The author finds our distinguishing dimensions for the significations of value: ethical, aesthetic, existential, and functional; and four major groups of "objective" traits (caractères): social, practical, recognitional, and formal. (Gottdiener & Lagolopous 1986: 220)
Are these comparable to the four modes presented by Mukarovsky (1934) and later Morris (1946)?
If we consider the image of the city from a "psychological" point of view, we both perceive and understand that there is no image without an affective resonance. The strength of an image is linked to the extent of these reprecussions. There is no image in any case which might be a mere representation. The image is always emotion, whether it impels us toward or away from an object, whether it terrorizes or charms. There is always some fascination in an image: Idol or Imago. Psychoanalysis has recognized this in its very theory of the Imago. For "figures," in fact, do not belong to the order of objectivity and concepts, even when they are set in the field of "science" and "technique": the functional image of the city is an image only from the moment when it becomes the locus of a certain "investment" by the ego. (Ledrut 1986b[1973]: 222-223)
This is the "autocommunication" aspect of reading the pseudo-text of the city (that was missing from one of the expositions above).
The image of the city is, like the image of the body, a schema necessary for anchoring ourselves in the world. Perturbations of the body image are inseparable from perturbations of behavior. Legitimately, we can suppose that it is the same with our image of the environment and thus with our image of the city. Yet it is obvious that the notion of environment introduces a restrictive element in the image of the city, that spatial behavior does not exhaust the repertoire of spatial practices, and that adaptation is not all there is to apprehension. (Ledrut 1986b[1973]: 225)

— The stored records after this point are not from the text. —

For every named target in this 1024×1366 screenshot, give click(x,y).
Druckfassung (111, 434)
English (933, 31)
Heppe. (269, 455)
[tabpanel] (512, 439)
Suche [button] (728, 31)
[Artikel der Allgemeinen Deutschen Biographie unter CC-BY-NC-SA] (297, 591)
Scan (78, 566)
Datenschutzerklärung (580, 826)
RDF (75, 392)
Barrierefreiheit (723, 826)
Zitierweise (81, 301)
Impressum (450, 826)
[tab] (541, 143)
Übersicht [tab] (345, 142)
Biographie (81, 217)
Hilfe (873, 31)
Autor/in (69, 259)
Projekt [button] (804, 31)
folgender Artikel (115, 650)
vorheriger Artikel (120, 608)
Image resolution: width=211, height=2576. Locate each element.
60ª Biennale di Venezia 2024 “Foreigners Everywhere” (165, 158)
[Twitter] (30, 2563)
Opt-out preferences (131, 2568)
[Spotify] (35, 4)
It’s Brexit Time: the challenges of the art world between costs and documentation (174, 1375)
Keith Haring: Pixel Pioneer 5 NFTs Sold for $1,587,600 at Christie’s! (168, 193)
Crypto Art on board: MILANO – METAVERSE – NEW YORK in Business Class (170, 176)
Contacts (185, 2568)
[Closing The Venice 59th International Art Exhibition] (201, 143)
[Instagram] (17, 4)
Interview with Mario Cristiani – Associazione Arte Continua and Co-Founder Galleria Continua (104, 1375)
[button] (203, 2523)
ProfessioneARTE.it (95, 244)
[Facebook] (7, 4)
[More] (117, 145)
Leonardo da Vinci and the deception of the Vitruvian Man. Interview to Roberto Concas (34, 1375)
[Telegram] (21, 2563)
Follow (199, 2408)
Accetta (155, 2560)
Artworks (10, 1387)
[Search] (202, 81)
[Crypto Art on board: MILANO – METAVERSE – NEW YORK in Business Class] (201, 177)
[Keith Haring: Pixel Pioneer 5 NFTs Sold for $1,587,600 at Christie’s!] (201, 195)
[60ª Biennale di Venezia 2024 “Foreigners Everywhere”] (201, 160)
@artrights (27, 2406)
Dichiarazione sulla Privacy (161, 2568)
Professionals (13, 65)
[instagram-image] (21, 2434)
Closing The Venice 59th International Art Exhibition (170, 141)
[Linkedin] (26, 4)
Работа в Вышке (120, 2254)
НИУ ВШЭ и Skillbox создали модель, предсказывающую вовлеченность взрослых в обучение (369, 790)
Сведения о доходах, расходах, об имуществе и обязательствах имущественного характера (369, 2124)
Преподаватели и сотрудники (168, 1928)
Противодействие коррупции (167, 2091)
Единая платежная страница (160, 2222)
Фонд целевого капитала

One can imagine going back in time and having a hard time recognizing the urban landmarks that guide our movements in the present, for example.
The study of factors and groupings had already allowed us to apprehend some of these relations. They are of very great importance, in so far as they reveal that there is not only distinction, but opposition, between the eudaemonic register and the functional register. We are dealing not simply with two levels of discourse but also with two systems in partial opposition. (Ledrut 1986b[1973]: 233)
This study seems like a great model for elucidating speech registers. I wonder if something like it could be applied to a cultural study of nonverbal communication.